### Records supplied

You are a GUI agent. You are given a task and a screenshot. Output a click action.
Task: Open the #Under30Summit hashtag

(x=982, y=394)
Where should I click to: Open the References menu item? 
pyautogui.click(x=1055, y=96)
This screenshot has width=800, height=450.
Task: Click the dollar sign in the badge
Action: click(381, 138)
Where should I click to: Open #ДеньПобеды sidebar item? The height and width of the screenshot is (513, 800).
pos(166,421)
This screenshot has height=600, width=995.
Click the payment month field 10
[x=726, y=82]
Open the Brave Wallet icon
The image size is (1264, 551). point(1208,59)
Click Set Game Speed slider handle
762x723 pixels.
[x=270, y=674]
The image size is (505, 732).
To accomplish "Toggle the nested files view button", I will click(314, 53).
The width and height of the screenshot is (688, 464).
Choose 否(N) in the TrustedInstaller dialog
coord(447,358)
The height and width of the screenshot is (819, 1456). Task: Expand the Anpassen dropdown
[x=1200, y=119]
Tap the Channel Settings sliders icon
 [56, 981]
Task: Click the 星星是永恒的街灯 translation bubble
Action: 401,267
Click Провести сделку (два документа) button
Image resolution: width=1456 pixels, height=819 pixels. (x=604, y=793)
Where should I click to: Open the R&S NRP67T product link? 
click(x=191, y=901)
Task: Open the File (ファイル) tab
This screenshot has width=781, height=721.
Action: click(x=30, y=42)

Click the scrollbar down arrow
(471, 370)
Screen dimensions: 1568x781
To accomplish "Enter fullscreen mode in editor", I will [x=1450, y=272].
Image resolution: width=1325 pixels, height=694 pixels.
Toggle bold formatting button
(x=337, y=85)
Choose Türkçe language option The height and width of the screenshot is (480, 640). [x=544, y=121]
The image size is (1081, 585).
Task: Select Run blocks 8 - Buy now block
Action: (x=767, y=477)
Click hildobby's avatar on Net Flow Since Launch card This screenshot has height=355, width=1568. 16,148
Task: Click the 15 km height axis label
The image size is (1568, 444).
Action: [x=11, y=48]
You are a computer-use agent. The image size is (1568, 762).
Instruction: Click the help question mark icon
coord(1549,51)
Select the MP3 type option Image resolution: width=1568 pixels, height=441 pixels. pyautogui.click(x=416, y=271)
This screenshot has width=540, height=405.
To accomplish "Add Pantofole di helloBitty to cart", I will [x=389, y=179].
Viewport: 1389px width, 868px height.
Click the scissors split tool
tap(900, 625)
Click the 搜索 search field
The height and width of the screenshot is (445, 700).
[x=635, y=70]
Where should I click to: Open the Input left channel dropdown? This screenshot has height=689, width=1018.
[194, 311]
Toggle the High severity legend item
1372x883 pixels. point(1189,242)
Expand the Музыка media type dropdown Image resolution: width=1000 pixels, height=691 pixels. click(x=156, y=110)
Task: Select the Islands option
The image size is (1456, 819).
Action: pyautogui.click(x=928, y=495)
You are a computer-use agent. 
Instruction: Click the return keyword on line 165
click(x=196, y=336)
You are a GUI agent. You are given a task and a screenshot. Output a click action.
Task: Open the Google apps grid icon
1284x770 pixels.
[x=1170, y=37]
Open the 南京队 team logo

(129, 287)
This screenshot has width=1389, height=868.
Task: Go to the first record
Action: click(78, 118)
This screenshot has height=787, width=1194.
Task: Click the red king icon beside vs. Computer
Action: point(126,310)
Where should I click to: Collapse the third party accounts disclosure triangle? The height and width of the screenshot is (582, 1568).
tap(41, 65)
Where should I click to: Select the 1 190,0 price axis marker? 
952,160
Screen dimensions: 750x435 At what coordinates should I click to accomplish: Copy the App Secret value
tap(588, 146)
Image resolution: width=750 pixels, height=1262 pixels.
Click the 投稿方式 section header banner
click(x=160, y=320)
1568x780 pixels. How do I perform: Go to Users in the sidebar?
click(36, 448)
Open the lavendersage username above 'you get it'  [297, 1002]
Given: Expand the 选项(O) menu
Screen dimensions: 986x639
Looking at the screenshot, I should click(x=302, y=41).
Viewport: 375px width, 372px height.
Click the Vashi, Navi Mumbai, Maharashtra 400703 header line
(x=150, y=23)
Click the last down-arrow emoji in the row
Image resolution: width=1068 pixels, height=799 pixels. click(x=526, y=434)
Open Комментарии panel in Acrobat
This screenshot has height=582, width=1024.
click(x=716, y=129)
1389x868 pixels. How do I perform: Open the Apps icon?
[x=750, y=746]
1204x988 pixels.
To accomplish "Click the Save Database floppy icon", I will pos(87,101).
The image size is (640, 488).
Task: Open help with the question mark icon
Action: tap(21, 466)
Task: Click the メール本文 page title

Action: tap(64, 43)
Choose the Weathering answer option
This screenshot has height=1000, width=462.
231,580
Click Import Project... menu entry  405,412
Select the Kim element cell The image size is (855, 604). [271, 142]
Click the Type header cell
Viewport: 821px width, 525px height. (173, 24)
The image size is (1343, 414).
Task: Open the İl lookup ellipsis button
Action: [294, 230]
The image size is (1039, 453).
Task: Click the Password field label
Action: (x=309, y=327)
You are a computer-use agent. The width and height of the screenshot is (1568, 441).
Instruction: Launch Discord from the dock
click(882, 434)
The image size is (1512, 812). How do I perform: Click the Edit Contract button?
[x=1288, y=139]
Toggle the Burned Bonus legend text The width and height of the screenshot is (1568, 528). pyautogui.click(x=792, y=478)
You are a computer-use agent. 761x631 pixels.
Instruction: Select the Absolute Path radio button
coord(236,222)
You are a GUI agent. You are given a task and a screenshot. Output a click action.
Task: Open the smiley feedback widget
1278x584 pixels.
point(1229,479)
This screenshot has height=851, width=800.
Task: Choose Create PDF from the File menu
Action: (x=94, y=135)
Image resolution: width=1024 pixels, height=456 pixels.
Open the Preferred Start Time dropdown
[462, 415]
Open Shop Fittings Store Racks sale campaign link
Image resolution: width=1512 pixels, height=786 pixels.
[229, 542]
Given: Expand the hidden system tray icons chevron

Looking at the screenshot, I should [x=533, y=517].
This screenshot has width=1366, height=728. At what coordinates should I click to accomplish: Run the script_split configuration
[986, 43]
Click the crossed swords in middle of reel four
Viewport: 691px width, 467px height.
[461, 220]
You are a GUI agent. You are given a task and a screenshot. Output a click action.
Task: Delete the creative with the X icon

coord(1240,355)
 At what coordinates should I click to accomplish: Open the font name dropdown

######

Task requirements — Report every line of the entries above that contains the word "cell".

Task response —
Select the Kim element cell The image size is (855, 604). [271, 142]
Click the Type header cell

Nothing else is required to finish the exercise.